[Entries on where items appear]
****************************************
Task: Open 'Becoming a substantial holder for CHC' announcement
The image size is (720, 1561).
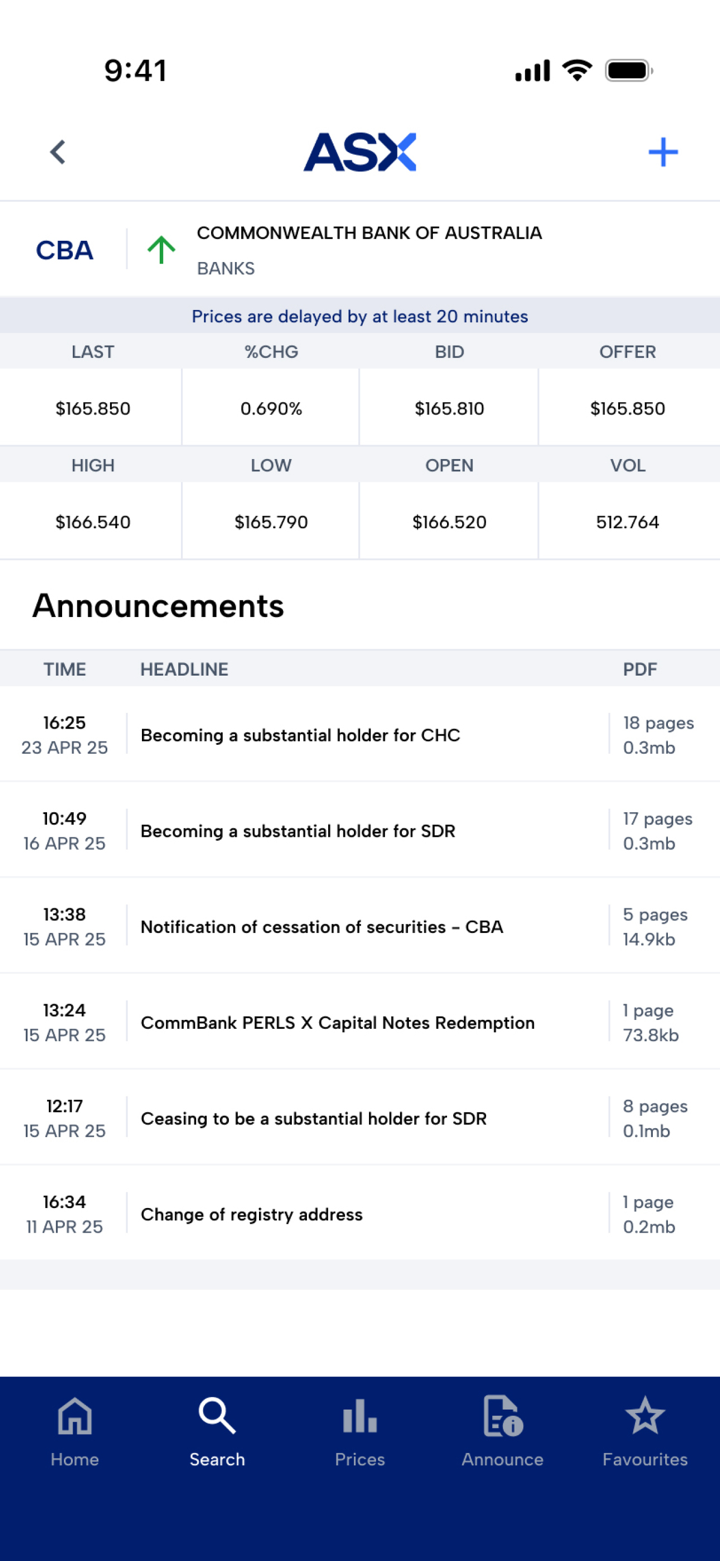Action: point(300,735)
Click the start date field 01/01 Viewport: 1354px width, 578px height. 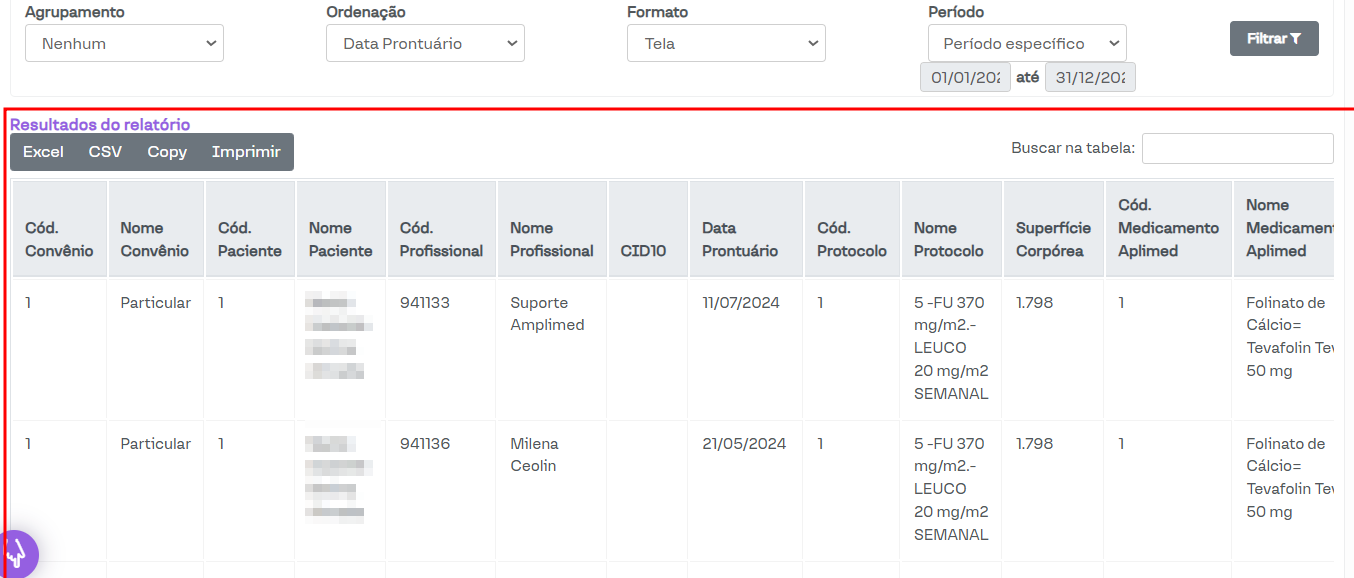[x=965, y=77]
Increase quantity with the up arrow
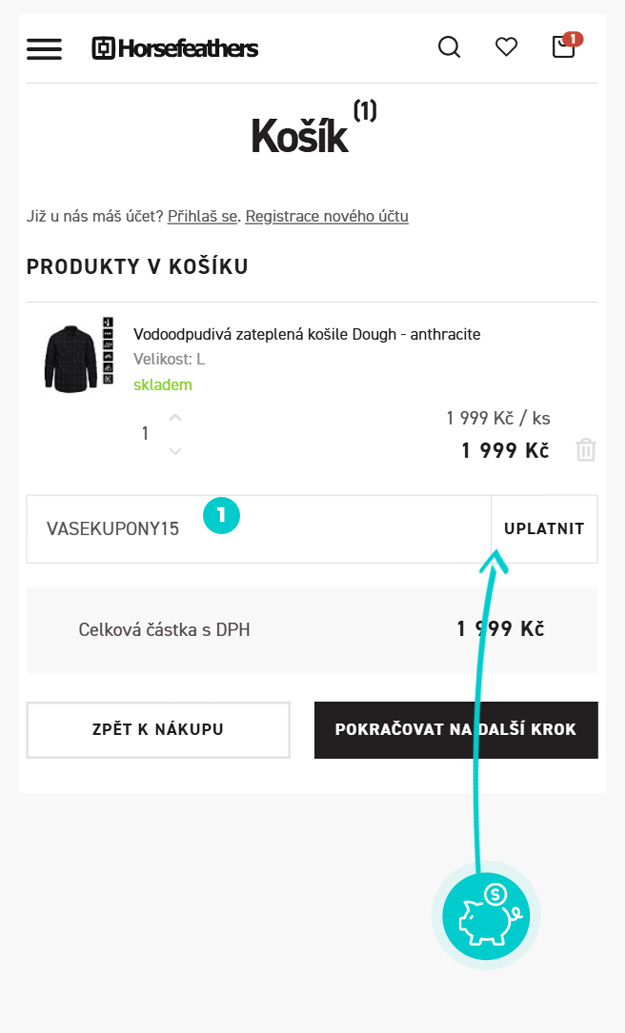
****************************************
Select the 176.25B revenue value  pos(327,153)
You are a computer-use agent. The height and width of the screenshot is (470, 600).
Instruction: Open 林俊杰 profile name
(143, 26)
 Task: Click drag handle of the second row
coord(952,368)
****************************************
> What you are asked to do
Write out again the lines from the line with "You are a computer-use" to the line with "coord(952,368)", swapping "second row" for "third row" and leaving everything else unchanged.

> Full solution
You are a computer-use agent. The height and width of the screenshot is (470, 600).
Instruction: Open 林俊杰 profile name
(143, 26)
 Task: Click drag handle of the third row
coord(952,368)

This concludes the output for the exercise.